While it's not quite on the scale of HN, in the 4 or 5 years that it's been running with over a thousand users, it hasn't had a single trolling incident (except bots).... simply because of the lack of anonymity.
I personally agree with one of the comments in the article which suggests a hybrid system
seems like a quick feature-add could fix this: blog comments should just have a tick box that either displays or hides anonymous commentors. some people care what the trolls say, most people don't. so it should be optional.
What a great idea, optional verification and for those people that want to disable non-verified comments, it can remove the incidents of trolling.
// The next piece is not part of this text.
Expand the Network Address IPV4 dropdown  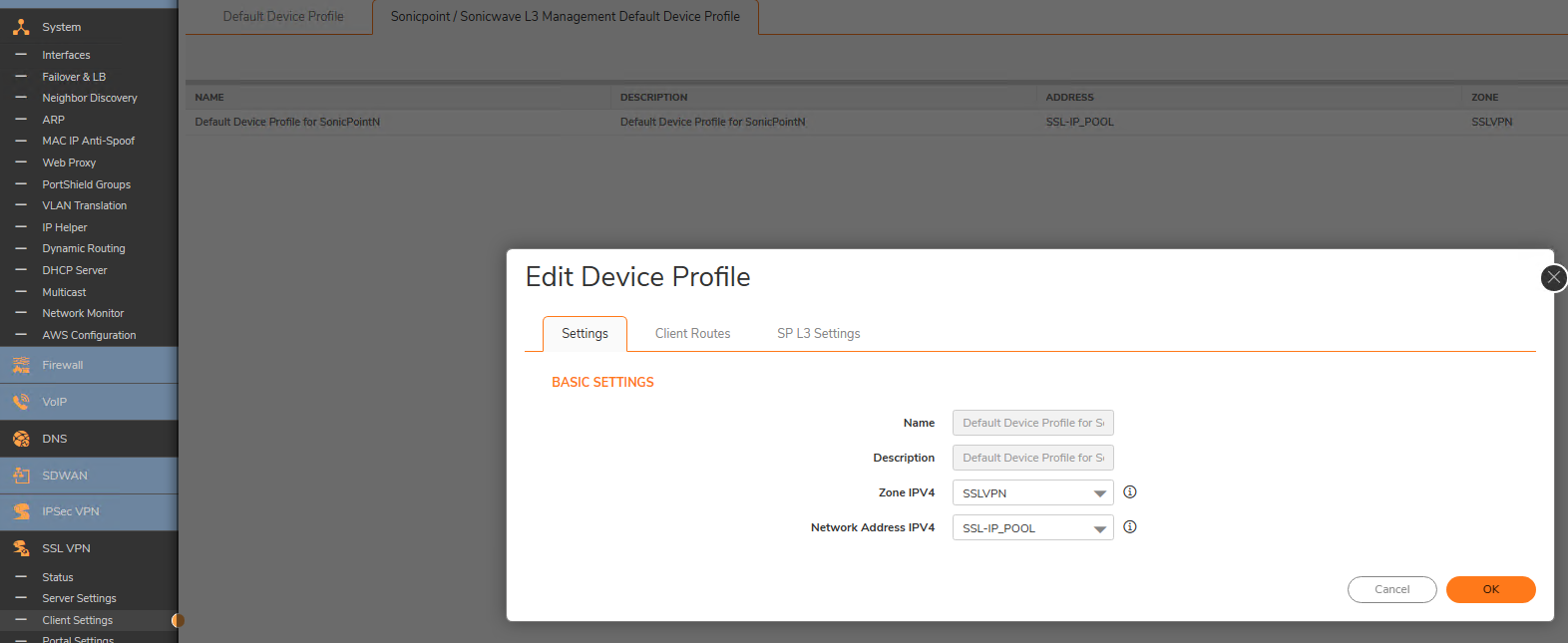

This could be easily accomplished by simply putting an end to online anonymity - a trend that hasn't quite arrived yet. [...] Online anonymity is just a leftover from the early days of the web - a time when there really just weren't other options. You just created a handle, set up an account, and began to write. Now that we have the tools to identify each other, shouldn't we begin to use them? Think of all the problems it would solve[...]
This sounds a bit like throwing the baby out with the bathwater. There's a lot of talk of "the problems it would solve", but what would the costs be?
Lower participation and, as a result, maybe lower advertising earnings. On the other hand, the cost of not controlling bad content could be much higher both in monetary and non-monetary terms.
Flipside, it could also mean higher advertising rates given the traffic is more qualified if the discussion doesn't degenerate into trolling behaviour.
Think about it, sites like 4chan have issues with getting advertisers BECAUSE of the extreme anonymity.
Let's be real, the government has a thing for overstepping its right to follow you around. Why turn every action on the net into a key, value pair that clearly identifies you, just to stop a few teenagers from crapping on a writer of novels for young people and a rock star?
Online anonymity is just a leftover from the early days of the web - a time when there really just weren't other options.
What, you mean when services expected your machine to be running identd? When finger worked? When your IP uniquely identified you? When sysadmins knew your phone number?
If anything, the internet has trended towards anonymity as it's aged -- the more people are online, the harder it is to track someone down.
You nailed it. The original notion was that the Internet was "peer-to-peer," but people have forgotten what this originally meant. Machines on the 'Net were expected to be somewhat sophisticated service and intelligence-wise (since they were owned and operated by universities, military establishments, etc.) IP addresses originally had identifying characteristics that could be tracked to an employer, if not an individual or department. Even when "anonymous" PCs and Macs were originally being hooked up the Internet (first directly, then later via NAT) the initial connection tools still provided support for identification via finger, message signatures and so on to continue this tradition. (Anarchie, one of the first Mac FTP clients, also doubled as a Unix-like identification stack when configured fully. Many PC video game developers, like John Carmack, continued to use .plan files prior to rise of the modern "blog.")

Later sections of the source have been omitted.